Para Lalueza-Fox, um dos aspectos mais interessantes do exercício de ficção paleontológica é imaginar se a vida tem possibilidades infinitas ou se existem limitações, e se, com grandes extinções ou não, a vida acabaria criando animais parecidos, incluindo os humanos. “Stephen Jay Gould escreveu em Vida Maravilhosa sobre a fauna do período Cambriano, que tem tipos de fósseis estranhíssimos. Lá, Gould propõe que, se pudéssemos rebobinar a evolução e começar tudo novamente, apareceriam formas completamente diversas”, conta. “Mas depois houve gente que criticou essa postura e que diz que a organização dos seres vivos ao nível do genoma tem certas restrições que não podem ser alteradas, e outras que sim”, acrescenta. O pesquisador comenta que o sequenciamento de centenas de genomas mostrou que, entre espécies muito diferentes, há zonas que não mudam, como um conjunto de opções que depois se ativam ou desativam dependendo das circunstâncias. “Vemos, por exemplo, que quando os animais vivem em ilhas, se não tiverem predadores eles diminuem de tamanho, e isso acontece sempre”, explica. “E não há espécies com rodas, nem tudo é possível”, conclui.

María Martinón-Torres, diretora do CENIEH (Centro Nacional de Pesquisa sobre a Evolução Humana), em Burgos (Espanha), recorda que, junto à ideia de uma evolução aleatória exposta por Gould, segundo a qual sem o asteroide não se dariam as condições necessárias para a aparição dos seres humanos, há outros paleontólogos, como Simon Conway Morris, que defendem o surgimento de uma espécie inteligente, consciente e social como um algo praticamente inevitável. “Ele não diz que a evolução tenha finalidade. A adaptação é oportunista, mas a vida não tem formas infinitas de responder à necessidade de se adaptar e tende à complexidade. De alguma forma, cedo ou tarde acabaria aparecendo algo muito parecido a nós, um ser social, inteligente e autoconsciente, porque são capacidades que permitem explorar um nicho ecológico e são uma resposta da vida para responder à necessidade de adaptação.”

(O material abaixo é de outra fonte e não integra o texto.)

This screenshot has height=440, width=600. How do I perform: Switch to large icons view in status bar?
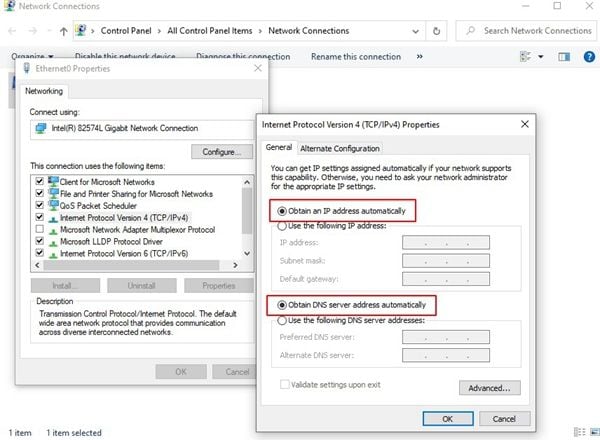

Mas essa resposta não teria por que dar lugar necessariamente a personagens como nós. Torcida recorda como as aves, que “são dinossauros, ou pelo menos seus herdeiros diretos”, demonstram uma inteligência notável. “Elas têm capacidade de colaborar, de resolver problemas, recordam como resolveram um problema e fazem igual”, afirma. Se a evolução tiver respostas limitadas às mudanças que a Terra sofre, talvez as aves sejam como aqueles mamíferos do Cretáceo, limitados pela presença de seres dominantes, escondidos à espera de sua oportunidade para dar lugar a uma nova espécie inteligente. Uma nova mudança drástica nas condições do planeta poderia dar lugar à extinção dos humanos e a um retorno da estirpe dos dinossauros como chefes do galinheiro.

A impossibilidade de predizer o futuro

Embora as respostas da vida às mudanças não sejam aleatórias, as provas impostas pelos processos geológicos e as vicissitudes da Terra em sua viagem pela galáxia são tão variadas que tornam impossível prever o futuro. Assim como às vezes se atribui a chegada dos humanos à queda dos dinossauros, a aparição destes animais se vincula a outra grande extinção. Há 252 milhões de anos, ao final do período Permiano, uma erupção descomunal na Sibéria provocou uma cadeia de eventos que acabou com 96% das espécies que habitavam a Terra na época.

Os dinossauros chegaram para cobrir esse vazio, mas não alcançaram o sucesso global desde o começo. Naquele tempo, toda a terra emersa do planeta estava fundida em um só continente, e isso provocava um clima com variações bruscas entre estações secas e úmidas, frias e quentes. “As condições climáticas eram muito duras, e os dinossauros estavam encurralados. Basicamente, durante muito tempo se dedicaram a sobreviver”, recorda Torcida. “Mas depois, a Pangeia se rompe, passamos ao Jurássico, e não se sabe muito bem por que chega a grande era dos dinossauros”, acrescenta.

Os humanos organizam as idades geológicas empregando grandes cataclismos para dividir o tempo, como quando classificamos os períodos históricos em torno de um só fato, fazendo de conta que a vida pode ser dividida em estantes com uma separação precisa. Mas isso só é possível com a perspectiva dada pelo tempo. Dentro de milhões de anos, talvez se possa identificar um grupo de espécies que estavam esperando seu momento de glória e hoje ainda parecem insignificantes.